*TASK TO COMPLETE:*
You are to retype exactly the line with "Click the -54.9241 MACD scale label" and every line after it in the entries below.

[Stored items]
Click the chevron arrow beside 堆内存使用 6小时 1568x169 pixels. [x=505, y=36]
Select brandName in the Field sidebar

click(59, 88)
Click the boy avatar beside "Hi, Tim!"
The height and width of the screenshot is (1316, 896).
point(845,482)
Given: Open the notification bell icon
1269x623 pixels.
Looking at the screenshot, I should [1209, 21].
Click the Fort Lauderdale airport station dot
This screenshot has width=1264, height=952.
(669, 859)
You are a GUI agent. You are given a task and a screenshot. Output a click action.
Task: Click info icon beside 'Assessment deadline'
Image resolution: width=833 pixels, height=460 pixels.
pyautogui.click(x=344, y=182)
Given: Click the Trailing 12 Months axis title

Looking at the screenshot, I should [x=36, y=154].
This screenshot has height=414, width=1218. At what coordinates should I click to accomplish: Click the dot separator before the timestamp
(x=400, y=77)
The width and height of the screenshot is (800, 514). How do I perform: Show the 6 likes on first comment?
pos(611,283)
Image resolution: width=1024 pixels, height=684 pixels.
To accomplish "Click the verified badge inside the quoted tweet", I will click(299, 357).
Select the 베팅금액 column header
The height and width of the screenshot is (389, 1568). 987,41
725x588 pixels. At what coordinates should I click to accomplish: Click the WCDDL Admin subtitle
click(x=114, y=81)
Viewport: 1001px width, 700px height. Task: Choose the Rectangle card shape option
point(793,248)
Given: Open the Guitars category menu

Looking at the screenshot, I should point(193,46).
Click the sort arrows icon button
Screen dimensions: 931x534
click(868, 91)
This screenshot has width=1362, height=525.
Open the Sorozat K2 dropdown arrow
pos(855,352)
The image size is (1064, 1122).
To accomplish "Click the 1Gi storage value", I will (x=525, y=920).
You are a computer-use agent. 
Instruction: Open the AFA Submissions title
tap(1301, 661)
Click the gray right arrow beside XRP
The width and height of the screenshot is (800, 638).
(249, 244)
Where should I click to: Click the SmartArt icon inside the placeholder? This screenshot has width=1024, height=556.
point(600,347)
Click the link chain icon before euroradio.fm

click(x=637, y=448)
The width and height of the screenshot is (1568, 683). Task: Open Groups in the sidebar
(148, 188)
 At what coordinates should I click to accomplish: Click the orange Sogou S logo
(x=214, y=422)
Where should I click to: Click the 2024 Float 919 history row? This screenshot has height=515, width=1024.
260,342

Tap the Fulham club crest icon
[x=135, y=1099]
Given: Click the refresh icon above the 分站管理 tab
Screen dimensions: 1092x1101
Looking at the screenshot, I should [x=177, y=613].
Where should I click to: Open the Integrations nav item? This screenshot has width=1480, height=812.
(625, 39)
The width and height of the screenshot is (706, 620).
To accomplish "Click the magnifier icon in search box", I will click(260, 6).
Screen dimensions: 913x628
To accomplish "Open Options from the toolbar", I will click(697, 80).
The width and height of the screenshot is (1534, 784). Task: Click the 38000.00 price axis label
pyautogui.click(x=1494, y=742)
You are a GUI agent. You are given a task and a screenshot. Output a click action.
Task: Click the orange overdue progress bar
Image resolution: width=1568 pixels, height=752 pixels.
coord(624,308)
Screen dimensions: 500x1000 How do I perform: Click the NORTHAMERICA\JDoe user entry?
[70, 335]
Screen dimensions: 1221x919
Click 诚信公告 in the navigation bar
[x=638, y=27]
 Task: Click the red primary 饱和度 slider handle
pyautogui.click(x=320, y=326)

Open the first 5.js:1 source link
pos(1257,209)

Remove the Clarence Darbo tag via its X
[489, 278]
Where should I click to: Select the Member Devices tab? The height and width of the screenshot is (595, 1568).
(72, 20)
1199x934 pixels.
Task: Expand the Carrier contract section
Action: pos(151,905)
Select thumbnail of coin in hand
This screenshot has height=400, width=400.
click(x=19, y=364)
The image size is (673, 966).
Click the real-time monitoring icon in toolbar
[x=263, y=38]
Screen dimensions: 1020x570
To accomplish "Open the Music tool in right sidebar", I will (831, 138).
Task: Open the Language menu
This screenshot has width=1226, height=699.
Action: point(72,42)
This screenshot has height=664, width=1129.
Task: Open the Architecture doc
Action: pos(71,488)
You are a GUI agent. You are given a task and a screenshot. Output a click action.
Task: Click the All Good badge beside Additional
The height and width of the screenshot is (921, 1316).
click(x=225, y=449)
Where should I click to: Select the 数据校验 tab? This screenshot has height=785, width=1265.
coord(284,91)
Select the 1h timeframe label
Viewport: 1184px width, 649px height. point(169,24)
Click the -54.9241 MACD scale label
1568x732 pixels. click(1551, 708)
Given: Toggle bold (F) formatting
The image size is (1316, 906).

*SOLVED PROBLEM:*
Click the -54.9241 MACD scale label
1568x732 pixels. click(1551, 708)
Given: Toggle bold (F) formatting
The image size is (1316, 906).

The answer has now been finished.